Are women conditioned from an early age to not focus as much on money as men? Think of the daily chores a brother and sister in a household might traditionally be expected to take on. As her daily chores the girl is asked to do the dishes, set the table, or clean the house. The boy is asked to take out the trash, mow the lawn, or perhaps rake the leaves.

This may seem ordinary, but there is a hidden meaning: the boy gets the chores that are traditionally paid!
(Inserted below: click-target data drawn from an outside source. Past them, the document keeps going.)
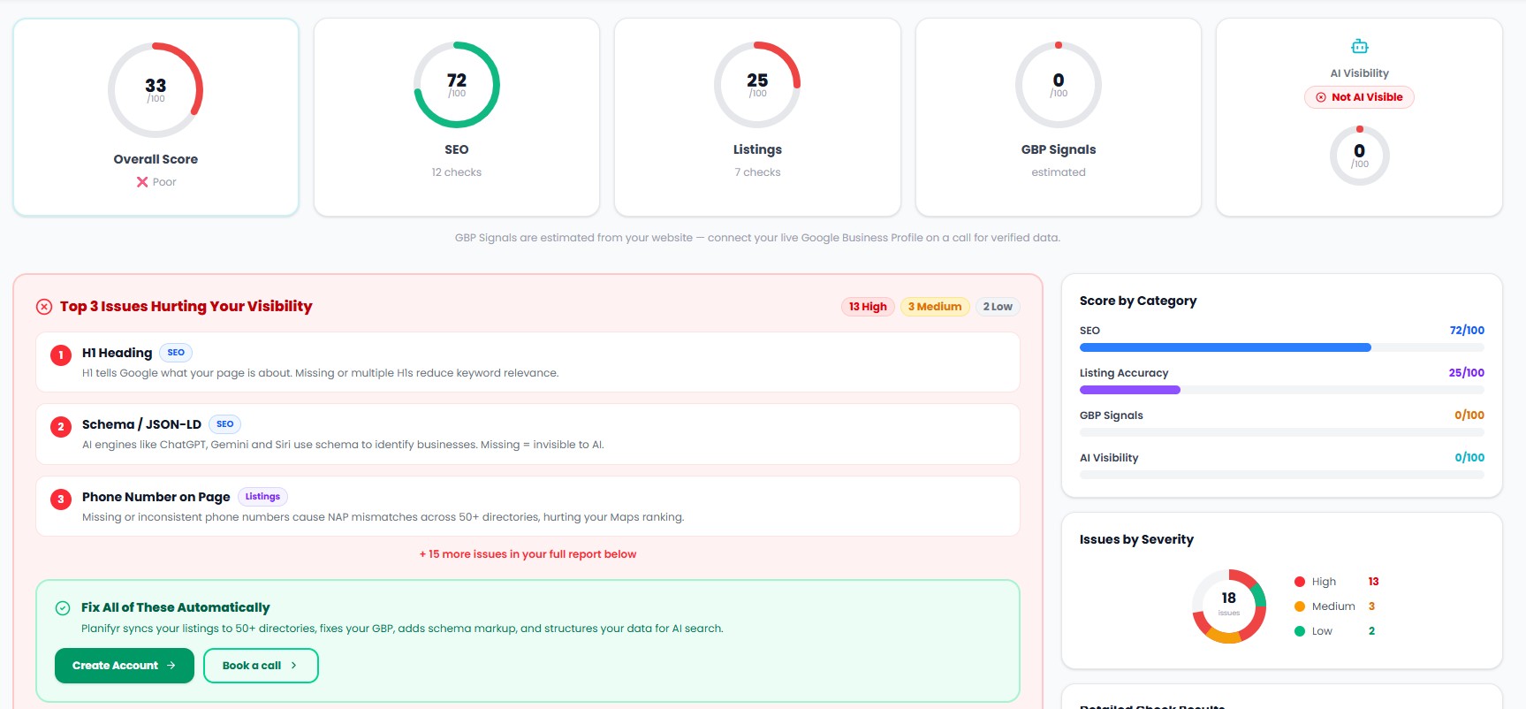Click the number 2 badge for Schema issue

click(x=61, y=427)
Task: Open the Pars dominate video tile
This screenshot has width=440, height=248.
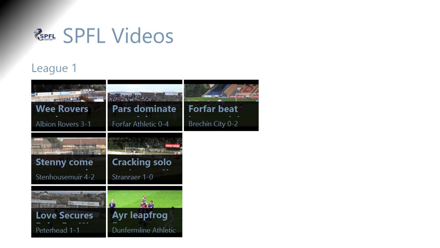Action: 145,105
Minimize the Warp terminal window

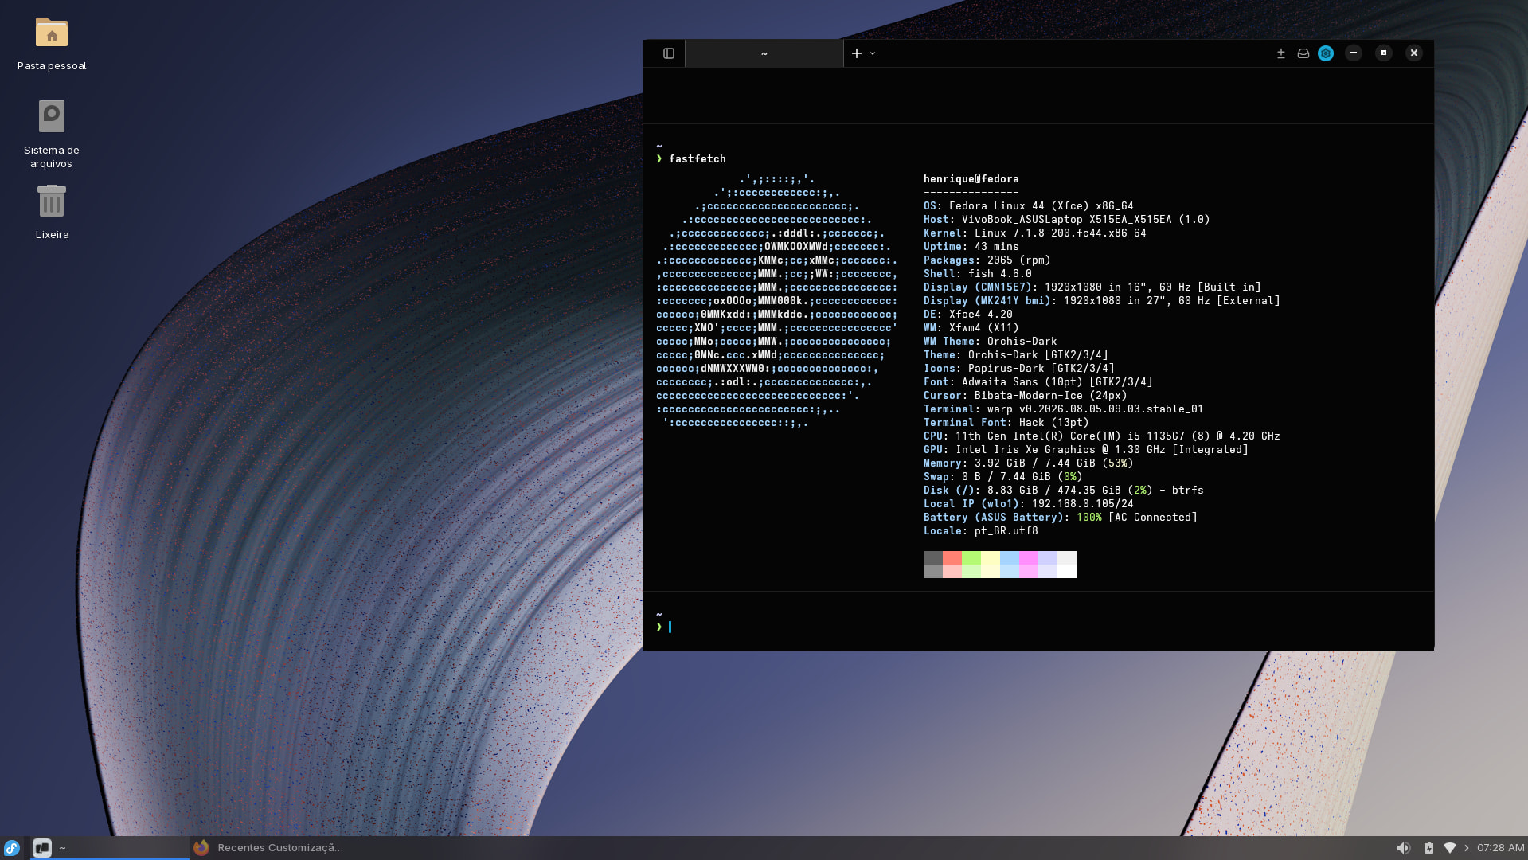1354,53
This early division of labor suggests that women are not predisposed to money. And it may be why I have seen that even affluent women do not prepare as well as they should, financially. But there’s no need to be overwhelmed! Here are a few steps that can help make the process a bit easier.

Involve a Professional

When looking for the right advisor for you it is important to take a few things into consideration. Do you trust that person? Do you have a good relationship with them? Are they looking out for your best interest? It should be the advisor’s job, just like a doctor, to make sure you are diagnosed and treated properly. You work too hard to make your money for that to be taken for granted. Unlike your doctor though, this checkup should be free and not even have any co-pay!

Yes, your financial advisor will likely want to be paid in one way or another, but some advisors are moving away from charging commissions on every trade to fee-based platform. This way you sit on the same side of the table and they want your investments to grow just as much as you do, because they get a percentage.